NBFIs remain largest provider of personal financing

12 Mar 2015 / 05:38 H.

    PETALING JAYA: Non-bank financial institutions (NBFIs) remain the largest provider of personal financing with almost 60% of total personal financing for households, Bank Negara Malaysia (BNM) said in its annual Financial Stability and Payment Systems report.
    It said however, that new personal financing facilities approved by NBFIs declined both in number (-14%) and value (31.3%) terms.
    "The excessively high levels of personal financing extended in earlier periods (of up to RM300,000 under a single facility) have almost disappeared from the NBFI market as a result of more robust affordability assessments, aligned to the central bank's responsible financing standards. The average financing amount disbursed by NBFIs correspondingly declined to less than RM30,000 per facility," it said.
    BNM said the moderate expansion in financing for personal use was in line with the moderate trend of aggregate household debt over the past two years.
    Household debt grew by 9.9% to RM940.4 billion as at end 2014. About 45.7% of household debt was for residential properties, 16.6% for hire purchase and roughly 20% was for personal financing and credit cards.

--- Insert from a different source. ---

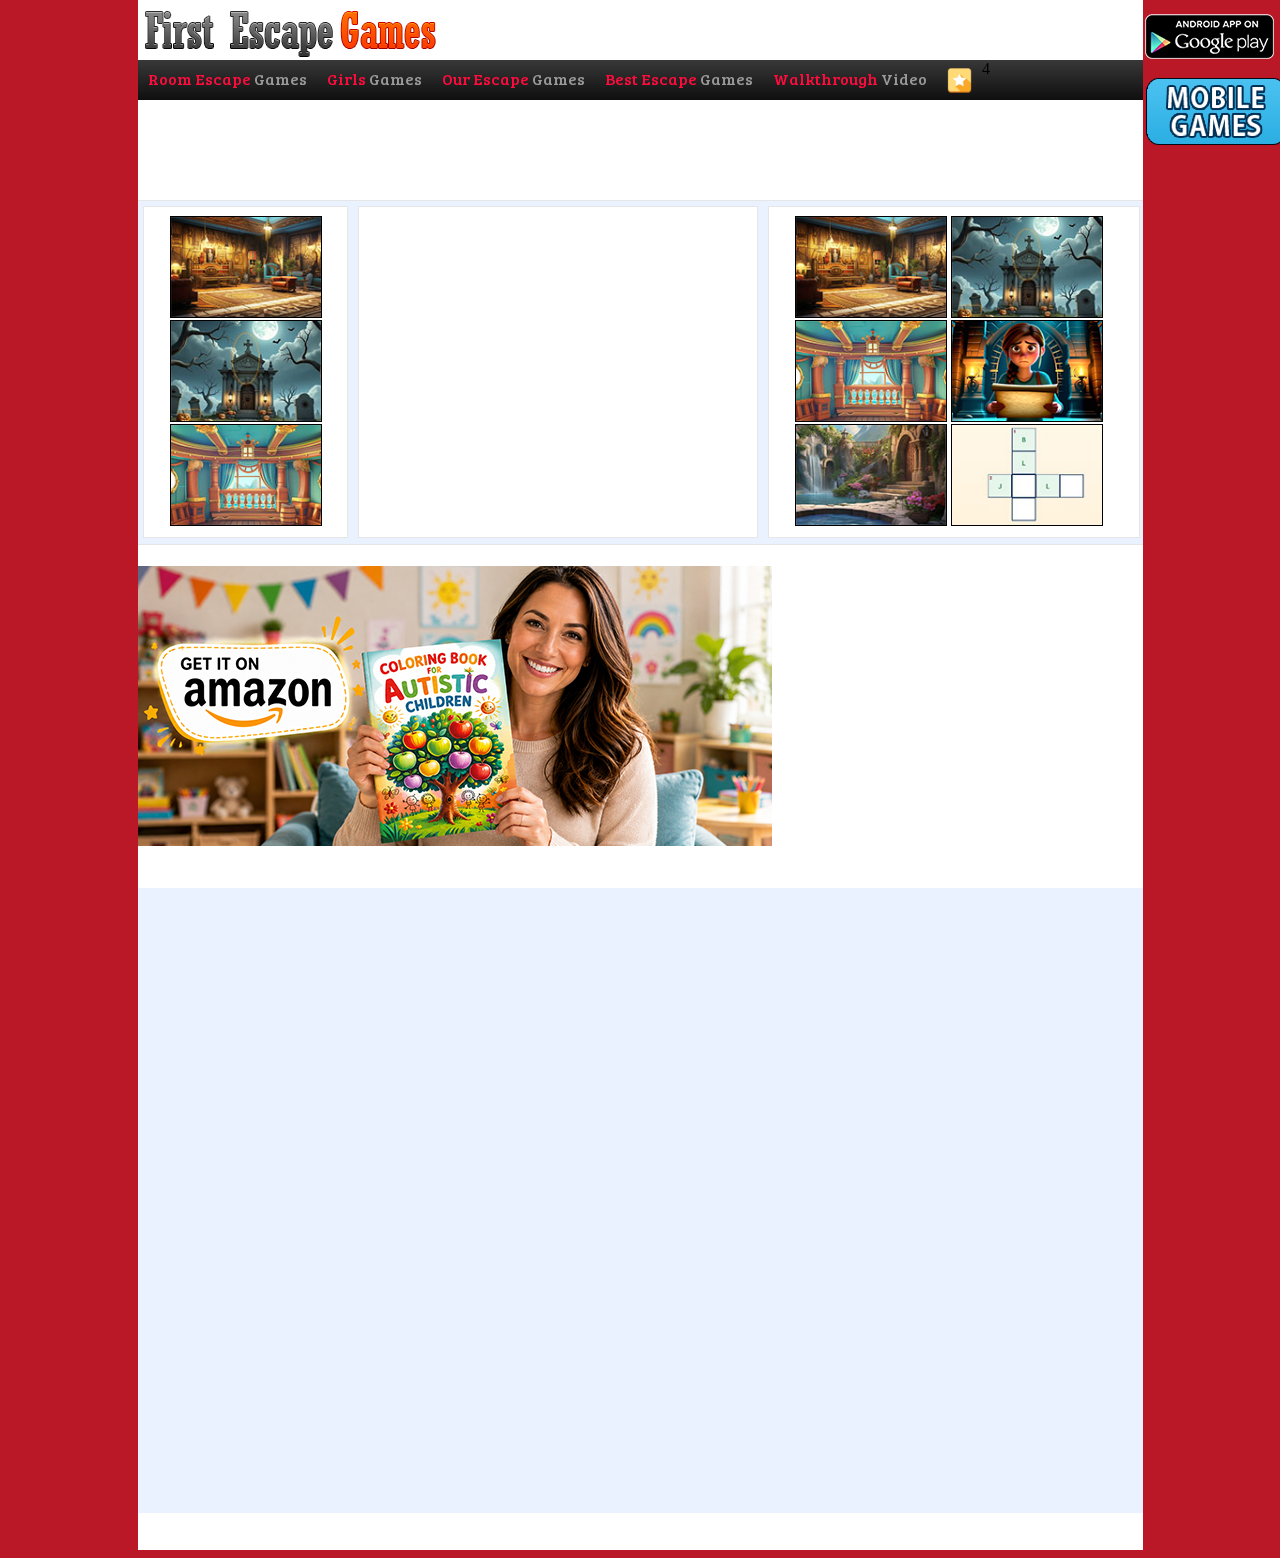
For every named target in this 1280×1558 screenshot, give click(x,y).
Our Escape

    The amount of new household debt assumed was RM3.8 billion lower in 2014 than in the previous year.
    BNM said the borrowings continue to be heavily concentrated in financing secured by property and financial assets, thus reducing the net exposure to household in the event of stress.
    It said new unsecured borrowing accounted for a substantially lower share of total new household debt for the year (2014: 8.6%, 2013: 16.5%).

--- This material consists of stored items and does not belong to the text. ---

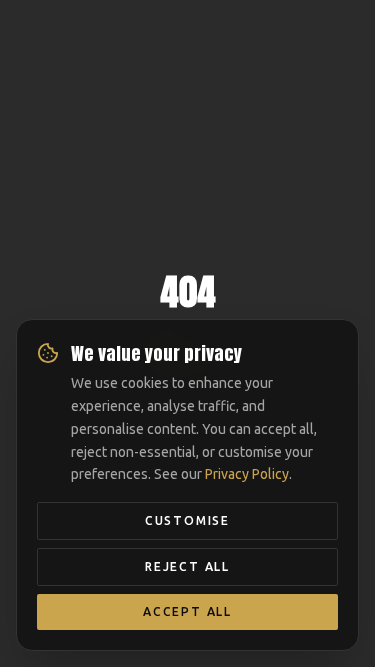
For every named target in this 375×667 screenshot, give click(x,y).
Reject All (187, 566)
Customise (187, 520)
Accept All (187, 611)
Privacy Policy (247, 474)
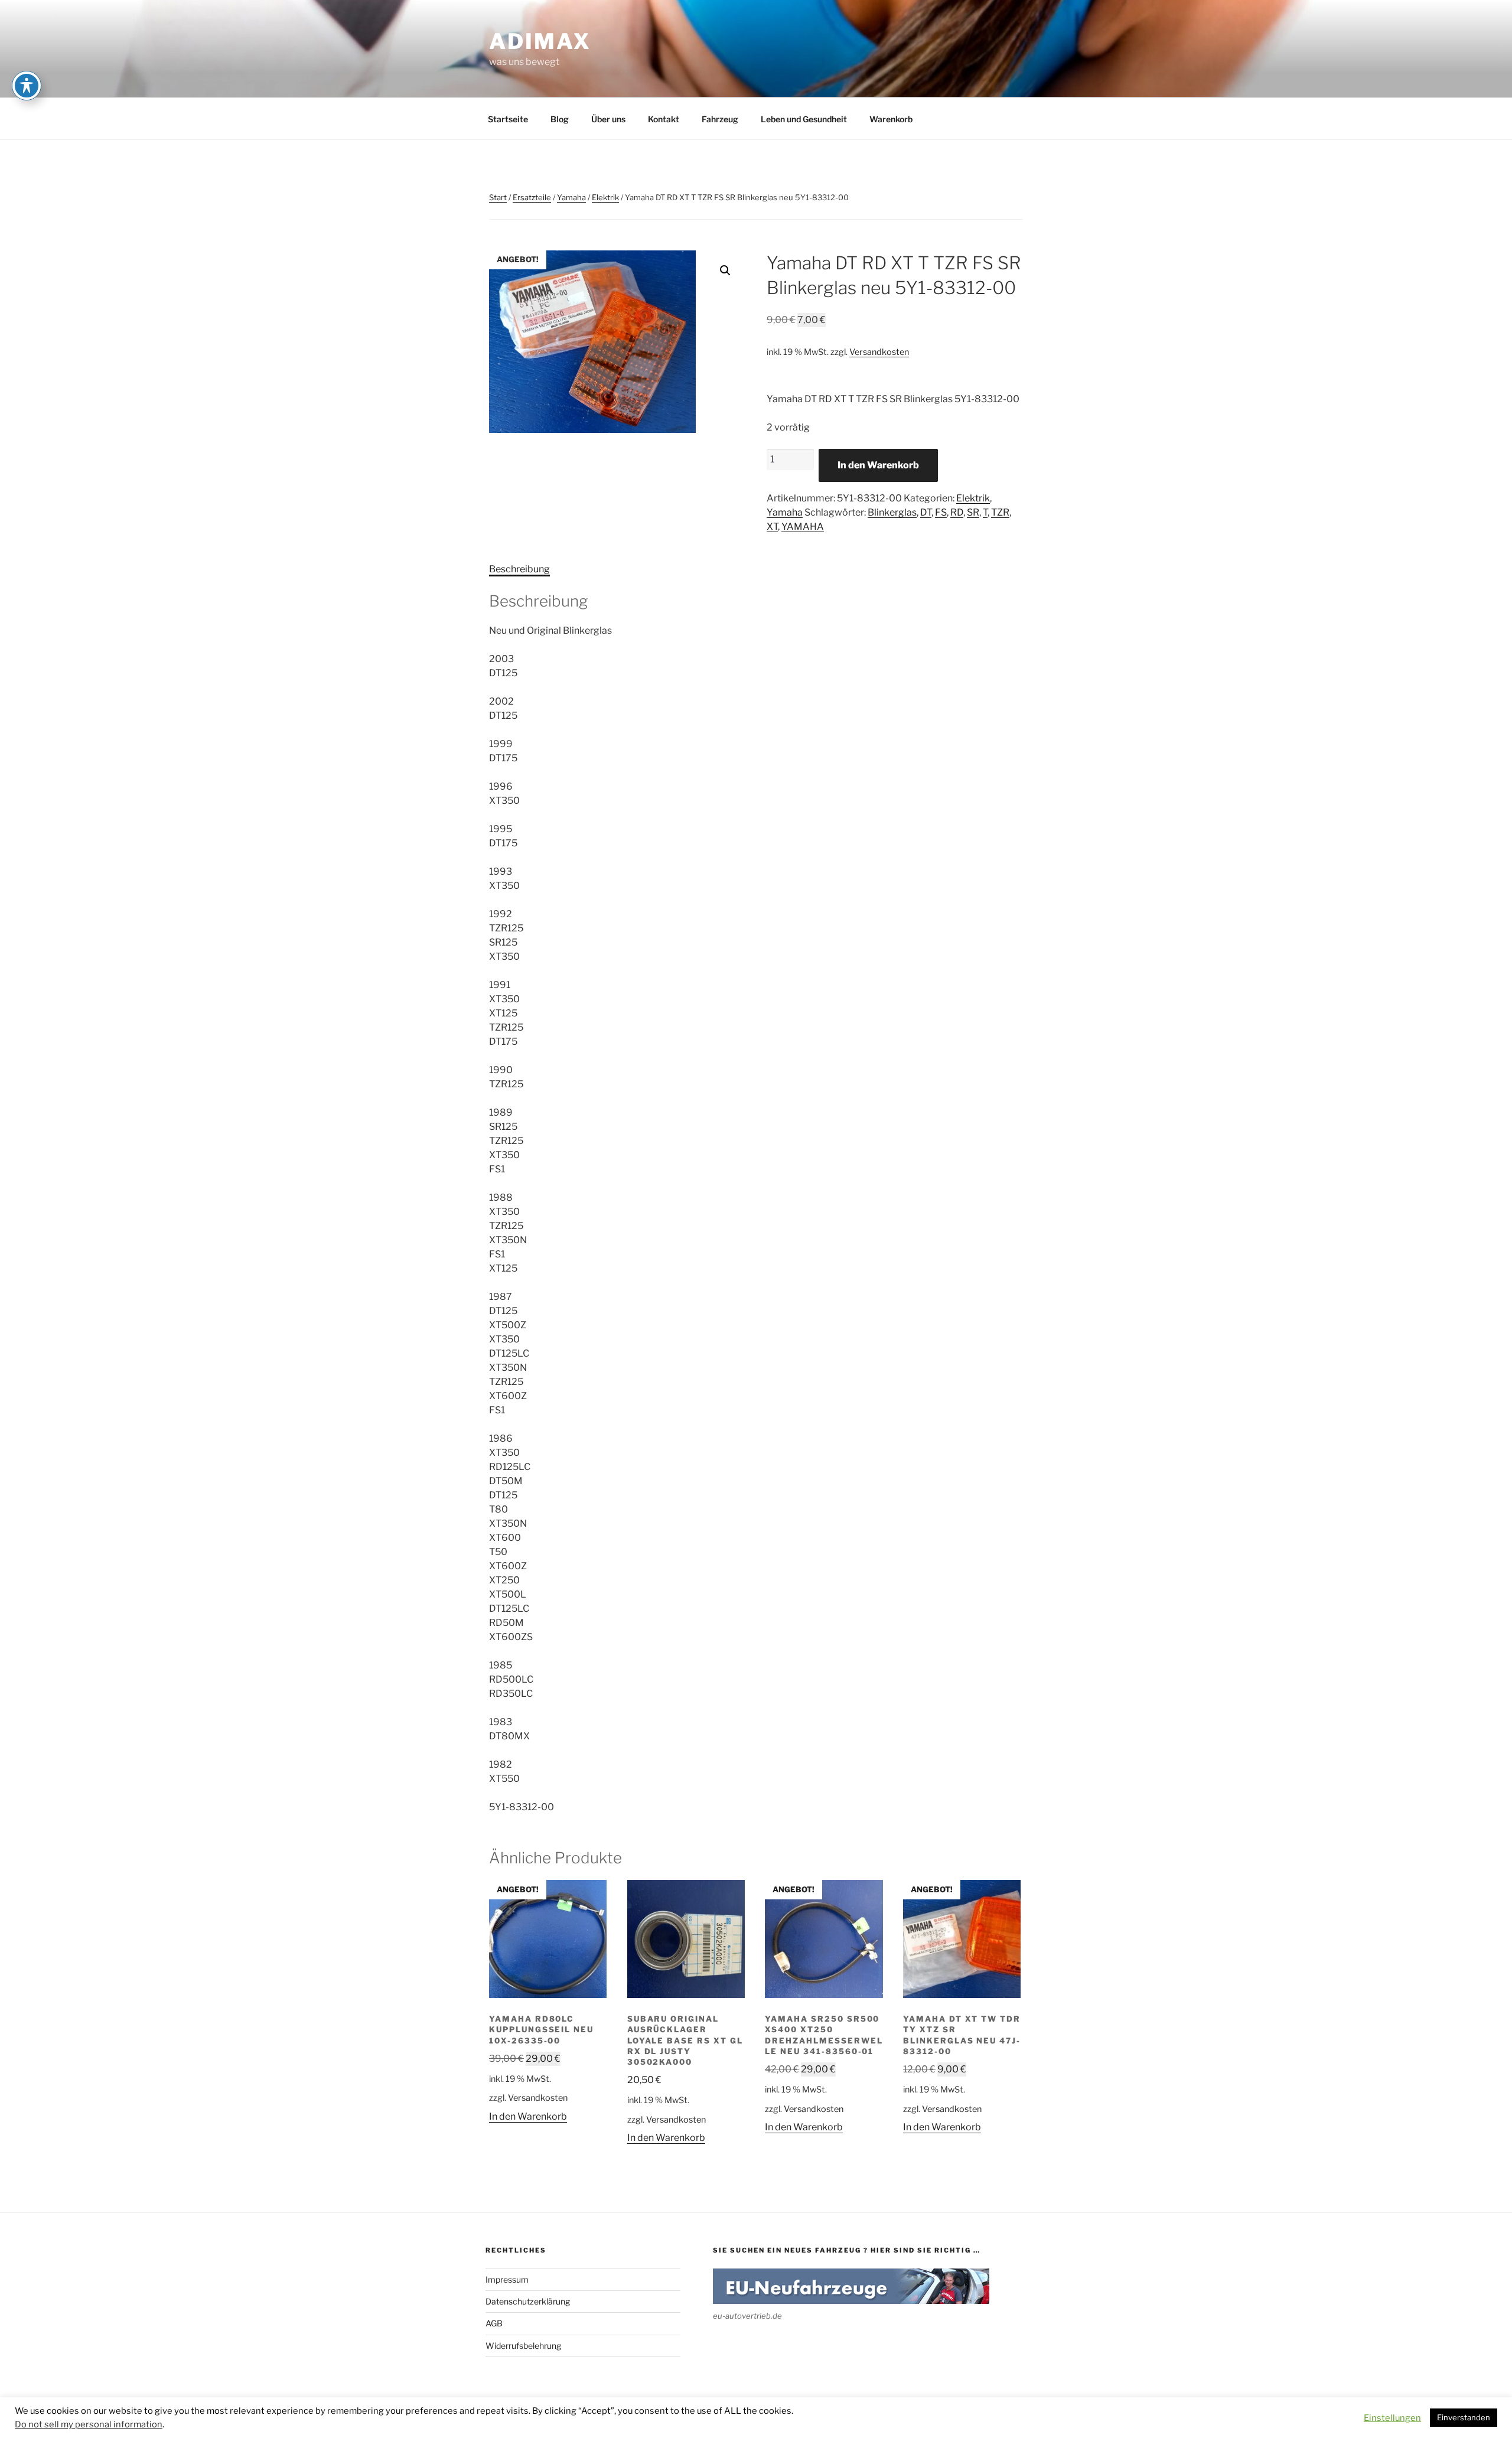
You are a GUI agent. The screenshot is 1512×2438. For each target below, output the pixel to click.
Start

    New household borrowings are also of higher quality, BNM said. About 80% of new loans (based on the number of new loan accounts) have a debt service ratio (DSR) for all outstanding debts of less than 60%, while half have a DSR of less than 40%.
    For borrowers with RM3,000 monthly earnings and below, the share of new loans (based on the number of new loan accounts) with a DSR of less than 60% is higher at 91.8%, while the share of new loans with a DSR of less than 40% remained stable at about 58%.
    BNM said this accords households with greater buffers and flexibility to weather financial challenges.
    "Reflecting these developments as well as the stronger performance of the economy in 2014, the ratio of household debt-to-gross domestic product (GDP) rose marginally, compared with earlier years, to 87.9%," it said.
    BNM added however, that at the aggregate level, household financial buffers remain strong.
    The ratio of household financial asset-to-debt has consistently been maintained at more than two times over the past three years as the pace of growth in household debt was brought more in line with the growth in household financial assets.